— begin SUPPLIED DATA —
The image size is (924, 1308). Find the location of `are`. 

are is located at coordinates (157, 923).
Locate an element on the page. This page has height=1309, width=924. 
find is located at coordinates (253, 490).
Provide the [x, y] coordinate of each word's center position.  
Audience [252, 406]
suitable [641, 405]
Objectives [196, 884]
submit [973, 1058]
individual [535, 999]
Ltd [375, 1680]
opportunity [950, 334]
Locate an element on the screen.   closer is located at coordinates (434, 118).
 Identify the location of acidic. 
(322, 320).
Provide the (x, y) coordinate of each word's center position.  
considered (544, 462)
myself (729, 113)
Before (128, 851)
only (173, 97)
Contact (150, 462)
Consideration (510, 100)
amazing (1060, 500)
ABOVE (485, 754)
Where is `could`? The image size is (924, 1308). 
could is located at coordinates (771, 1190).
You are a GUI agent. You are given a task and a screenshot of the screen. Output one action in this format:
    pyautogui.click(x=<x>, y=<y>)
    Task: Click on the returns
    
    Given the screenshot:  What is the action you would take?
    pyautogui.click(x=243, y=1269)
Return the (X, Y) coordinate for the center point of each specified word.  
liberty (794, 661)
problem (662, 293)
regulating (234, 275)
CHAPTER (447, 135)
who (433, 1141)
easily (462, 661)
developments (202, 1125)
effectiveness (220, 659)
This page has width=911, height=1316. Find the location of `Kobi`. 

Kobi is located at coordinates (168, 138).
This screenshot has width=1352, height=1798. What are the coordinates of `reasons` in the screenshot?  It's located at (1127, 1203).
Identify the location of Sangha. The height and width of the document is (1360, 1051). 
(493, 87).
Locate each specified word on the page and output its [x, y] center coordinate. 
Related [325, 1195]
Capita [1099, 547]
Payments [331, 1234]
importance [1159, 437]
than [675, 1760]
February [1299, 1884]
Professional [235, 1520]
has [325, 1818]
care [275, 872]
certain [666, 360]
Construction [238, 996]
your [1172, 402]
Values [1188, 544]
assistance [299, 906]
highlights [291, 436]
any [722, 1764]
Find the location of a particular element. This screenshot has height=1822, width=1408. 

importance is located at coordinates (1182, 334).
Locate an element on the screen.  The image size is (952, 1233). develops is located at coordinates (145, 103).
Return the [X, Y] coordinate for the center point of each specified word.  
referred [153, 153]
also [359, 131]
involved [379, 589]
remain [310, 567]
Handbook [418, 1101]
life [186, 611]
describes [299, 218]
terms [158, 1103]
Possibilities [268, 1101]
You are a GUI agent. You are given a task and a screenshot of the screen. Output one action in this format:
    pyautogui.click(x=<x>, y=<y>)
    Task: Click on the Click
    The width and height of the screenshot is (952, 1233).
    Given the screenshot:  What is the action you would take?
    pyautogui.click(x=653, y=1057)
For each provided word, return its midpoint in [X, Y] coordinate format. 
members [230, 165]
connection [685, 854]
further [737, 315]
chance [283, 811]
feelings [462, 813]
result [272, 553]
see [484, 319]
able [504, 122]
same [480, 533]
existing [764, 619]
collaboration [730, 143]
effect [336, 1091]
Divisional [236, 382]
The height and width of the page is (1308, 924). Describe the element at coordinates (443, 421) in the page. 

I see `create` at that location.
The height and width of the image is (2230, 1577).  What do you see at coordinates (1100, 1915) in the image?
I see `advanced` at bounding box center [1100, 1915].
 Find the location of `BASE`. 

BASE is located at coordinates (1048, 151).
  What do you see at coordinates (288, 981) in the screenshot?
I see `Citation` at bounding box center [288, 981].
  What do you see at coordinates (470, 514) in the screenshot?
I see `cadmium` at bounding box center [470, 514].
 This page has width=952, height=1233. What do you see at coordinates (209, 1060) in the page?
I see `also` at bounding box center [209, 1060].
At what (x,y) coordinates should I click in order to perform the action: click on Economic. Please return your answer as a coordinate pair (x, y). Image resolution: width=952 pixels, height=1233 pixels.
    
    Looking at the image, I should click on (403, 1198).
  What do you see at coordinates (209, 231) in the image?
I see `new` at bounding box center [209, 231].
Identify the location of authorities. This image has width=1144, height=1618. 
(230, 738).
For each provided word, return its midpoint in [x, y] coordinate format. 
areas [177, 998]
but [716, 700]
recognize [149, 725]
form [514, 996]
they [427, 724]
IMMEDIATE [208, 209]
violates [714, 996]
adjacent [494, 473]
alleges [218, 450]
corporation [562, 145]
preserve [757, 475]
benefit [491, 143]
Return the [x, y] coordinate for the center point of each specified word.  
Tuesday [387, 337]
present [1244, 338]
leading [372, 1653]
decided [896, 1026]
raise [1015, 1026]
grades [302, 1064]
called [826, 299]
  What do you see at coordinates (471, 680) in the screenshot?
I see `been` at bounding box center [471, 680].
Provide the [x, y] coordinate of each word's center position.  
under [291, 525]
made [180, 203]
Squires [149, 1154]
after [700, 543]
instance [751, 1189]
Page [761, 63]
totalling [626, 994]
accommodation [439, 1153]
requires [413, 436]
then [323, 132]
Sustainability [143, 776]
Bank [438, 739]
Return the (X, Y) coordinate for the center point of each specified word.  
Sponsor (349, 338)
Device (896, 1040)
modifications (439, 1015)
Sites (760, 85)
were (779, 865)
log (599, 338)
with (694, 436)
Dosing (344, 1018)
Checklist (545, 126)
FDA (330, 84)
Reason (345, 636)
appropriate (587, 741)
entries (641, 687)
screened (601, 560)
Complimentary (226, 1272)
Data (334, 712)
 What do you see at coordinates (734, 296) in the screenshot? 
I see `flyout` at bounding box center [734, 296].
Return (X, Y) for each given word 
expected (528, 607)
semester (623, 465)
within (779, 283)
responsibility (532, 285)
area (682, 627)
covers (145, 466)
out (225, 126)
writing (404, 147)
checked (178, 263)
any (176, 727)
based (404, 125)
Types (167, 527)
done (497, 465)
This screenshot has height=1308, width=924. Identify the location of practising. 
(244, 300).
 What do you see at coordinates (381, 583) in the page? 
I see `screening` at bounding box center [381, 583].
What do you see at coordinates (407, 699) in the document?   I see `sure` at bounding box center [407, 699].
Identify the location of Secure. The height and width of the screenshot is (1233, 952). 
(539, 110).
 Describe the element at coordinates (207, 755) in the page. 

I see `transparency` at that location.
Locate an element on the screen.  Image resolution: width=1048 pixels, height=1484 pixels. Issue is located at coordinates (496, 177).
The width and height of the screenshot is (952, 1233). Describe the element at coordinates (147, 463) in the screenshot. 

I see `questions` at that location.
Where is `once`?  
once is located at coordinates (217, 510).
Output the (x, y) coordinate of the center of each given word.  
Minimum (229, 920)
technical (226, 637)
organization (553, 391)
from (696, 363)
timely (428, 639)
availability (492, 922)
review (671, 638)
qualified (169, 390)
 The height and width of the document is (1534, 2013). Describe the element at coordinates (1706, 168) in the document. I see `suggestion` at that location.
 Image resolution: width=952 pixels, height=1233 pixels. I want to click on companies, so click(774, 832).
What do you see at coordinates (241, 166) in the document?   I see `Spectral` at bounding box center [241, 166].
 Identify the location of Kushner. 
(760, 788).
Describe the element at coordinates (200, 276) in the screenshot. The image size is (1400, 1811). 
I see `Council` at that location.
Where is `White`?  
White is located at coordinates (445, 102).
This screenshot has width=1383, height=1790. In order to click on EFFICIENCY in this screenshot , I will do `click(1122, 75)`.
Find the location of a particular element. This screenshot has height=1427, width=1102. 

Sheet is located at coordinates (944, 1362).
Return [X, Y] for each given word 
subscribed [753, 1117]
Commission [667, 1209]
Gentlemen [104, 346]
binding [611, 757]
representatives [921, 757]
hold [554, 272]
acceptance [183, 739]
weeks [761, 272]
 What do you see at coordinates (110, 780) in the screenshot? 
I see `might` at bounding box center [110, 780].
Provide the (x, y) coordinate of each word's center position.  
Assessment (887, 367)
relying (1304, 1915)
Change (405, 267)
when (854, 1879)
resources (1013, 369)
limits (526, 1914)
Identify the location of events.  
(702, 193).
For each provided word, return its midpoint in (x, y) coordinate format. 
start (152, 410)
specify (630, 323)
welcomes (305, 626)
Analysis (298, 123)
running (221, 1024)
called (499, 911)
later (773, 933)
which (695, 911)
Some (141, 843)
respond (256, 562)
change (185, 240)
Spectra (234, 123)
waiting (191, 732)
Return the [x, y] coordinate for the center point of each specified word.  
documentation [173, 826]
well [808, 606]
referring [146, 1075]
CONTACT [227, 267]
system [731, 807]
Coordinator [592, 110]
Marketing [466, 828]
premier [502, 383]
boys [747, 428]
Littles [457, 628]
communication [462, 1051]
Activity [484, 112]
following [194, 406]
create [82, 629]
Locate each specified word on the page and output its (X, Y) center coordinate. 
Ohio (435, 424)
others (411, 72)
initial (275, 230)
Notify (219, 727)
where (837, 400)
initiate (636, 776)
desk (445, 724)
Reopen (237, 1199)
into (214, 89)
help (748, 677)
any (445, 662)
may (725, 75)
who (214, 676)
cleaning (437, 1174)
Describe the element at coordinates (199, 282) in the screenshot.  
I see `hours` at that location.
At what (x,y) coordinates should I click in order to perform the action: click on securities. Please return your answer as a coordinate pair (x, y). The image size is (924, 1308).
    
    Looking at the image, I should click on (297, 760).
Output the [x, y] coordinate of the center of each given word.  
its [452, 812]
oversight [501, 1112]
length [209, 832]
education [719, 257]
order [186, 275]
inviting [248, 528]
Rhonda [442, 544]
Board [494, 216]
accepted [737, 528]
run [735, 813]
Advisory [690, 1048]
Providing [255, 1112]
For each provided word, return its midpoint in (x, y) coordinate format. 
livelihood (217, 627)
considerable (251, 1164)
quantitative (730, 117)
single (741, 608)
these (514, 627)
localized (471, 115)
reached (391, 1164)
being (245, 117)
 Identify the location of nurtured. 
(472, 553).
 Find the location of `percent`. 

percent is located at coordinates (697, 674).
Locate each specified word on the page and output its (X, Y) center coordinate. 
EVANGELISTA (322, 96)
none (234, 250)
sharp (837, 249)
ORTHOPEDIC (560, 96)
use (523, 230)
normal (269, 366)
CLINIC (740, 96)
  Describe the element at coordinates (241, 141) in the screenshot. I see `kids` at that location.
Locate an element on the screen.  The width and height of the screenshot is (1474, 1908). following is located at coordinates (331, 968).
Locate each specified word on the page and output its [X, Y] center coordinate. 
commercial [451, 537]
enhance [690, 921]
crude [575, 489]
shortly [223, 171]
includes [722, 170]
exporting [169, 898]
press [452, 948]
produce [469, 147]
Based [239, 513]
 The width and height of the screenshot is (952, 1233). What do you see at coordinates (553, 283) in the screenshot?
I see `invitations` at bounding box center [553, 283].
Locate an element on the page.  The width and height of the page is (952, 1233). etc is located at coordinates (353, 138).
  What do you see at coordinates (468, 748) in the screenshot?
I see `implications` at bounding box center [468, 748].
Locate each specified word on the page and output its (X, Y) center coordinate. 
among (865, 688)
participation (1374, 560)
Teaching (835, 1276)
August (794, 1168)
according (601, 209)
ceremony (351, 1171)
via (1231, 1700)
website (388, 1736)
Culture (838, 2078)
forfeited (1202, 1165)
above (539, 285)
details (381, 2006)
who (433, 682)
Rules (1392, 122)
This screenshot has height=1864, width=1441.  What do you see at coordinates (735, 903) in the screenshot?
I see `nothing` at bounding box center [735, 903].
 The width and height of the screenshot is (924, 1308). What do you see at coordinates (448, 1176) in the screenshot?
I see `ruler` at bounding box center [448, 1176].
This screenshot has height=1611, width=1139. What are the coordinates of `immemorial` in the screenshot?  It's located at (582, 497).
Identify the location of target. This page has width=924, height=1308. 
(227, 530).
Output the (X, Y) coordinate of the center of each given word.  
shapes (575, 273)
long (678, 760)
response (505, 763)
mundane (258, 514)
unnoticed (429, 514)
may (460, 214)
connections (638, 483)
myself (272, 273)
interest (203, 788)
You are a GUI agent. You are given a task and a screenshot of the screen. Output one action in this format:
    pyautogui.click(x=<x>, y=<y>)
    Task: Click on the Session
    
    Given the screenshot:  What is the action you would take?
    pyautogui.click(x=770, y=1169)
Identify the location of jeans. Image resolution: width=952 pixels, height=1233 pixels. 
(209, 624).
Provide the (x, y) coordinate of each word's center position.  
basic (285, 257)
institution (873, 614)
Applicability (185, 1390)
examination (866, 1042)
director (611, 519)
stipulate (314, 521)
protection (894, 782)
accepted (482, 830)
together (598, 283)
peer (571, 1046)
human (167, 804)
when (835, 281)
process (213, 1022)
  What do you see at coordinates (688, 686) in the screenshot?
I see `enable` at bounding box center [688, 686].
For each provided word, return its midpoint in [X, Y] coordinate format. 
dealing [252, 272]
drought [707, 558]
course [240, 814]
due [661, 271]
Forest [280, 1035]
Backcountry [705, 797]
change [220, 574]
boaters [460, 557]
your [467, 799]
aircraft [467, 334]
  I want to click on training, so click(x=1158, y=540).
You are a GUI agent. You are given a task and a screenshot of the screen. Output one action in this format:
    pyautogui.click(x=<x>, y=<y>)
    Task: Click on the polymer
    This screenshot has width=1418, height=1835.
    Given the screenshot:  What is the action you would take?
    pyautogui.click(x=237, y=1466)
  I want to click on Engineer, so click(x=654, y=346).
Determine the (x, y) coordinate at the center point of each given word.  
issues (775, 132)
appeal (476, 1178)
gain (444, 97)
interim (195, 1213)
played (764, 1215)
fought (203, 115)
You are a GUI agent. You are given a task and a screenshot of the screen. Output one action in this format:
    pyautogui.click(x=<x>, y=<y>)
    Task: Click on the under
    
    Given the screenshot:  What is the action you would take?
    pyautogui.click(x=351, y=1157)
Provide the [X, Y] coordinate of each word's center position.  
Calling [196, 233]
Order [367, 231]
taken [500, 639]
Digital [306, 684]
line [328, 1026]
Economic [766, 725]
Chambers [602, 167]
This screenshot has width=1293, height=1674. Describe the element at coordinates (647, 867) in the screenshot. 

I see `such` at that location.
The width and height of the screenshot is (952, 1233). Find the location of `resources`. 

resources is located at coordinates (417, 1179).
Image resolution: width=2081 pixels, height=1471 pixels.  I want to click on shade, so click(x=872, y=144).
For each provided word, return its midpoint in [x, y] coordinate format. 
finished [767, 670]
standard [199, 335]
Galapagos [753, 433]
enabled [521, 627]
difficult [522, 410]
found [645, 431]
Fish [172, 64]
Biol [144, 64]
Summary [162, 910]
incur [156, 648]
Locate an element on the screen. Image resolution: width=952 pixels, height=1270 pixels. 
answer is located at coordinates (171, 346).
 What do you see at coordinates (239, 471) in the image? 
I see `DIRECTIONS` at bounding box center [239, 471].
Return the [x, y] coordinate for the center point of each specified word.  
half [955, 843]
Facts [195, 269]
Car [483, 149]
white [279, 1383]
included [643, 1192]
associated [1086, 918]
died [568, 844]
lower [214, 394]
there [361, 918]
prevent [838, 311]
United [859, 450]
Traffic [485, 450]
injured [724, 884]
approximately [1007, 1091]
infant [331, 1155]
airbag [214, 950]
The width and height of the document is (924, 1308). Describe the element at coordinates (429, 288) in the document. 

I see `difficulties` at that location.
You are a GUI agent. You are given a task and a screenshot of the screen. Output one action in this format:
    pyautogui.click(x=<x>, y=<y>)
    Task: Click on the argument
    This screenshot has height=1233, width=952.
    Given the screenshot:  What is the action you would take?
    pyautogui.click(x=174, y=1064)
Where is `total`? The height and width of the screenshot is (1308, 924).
— end SUPPLIED DATA —
EXERCISE AIM:
Rewrite the stretch of entries from the line containing "create [82, 629]" through the line containing "into (214, 89)" as a numbered list, omitting blank lines.

CORRECT ANSWER:
1. create [82, 629]
2. Locate each specified word on the page and output its (X, Y) center coordinate. 
3. Ohio (435, 424)
4. others (411, 72)
5. initial (275, 230)
6. Notify (219, 727)
7. where (837, 400)
8. initiate (636, 776)
9. desk (445, 724)
10. Reopen (237, 1199)
11. into (214, 89)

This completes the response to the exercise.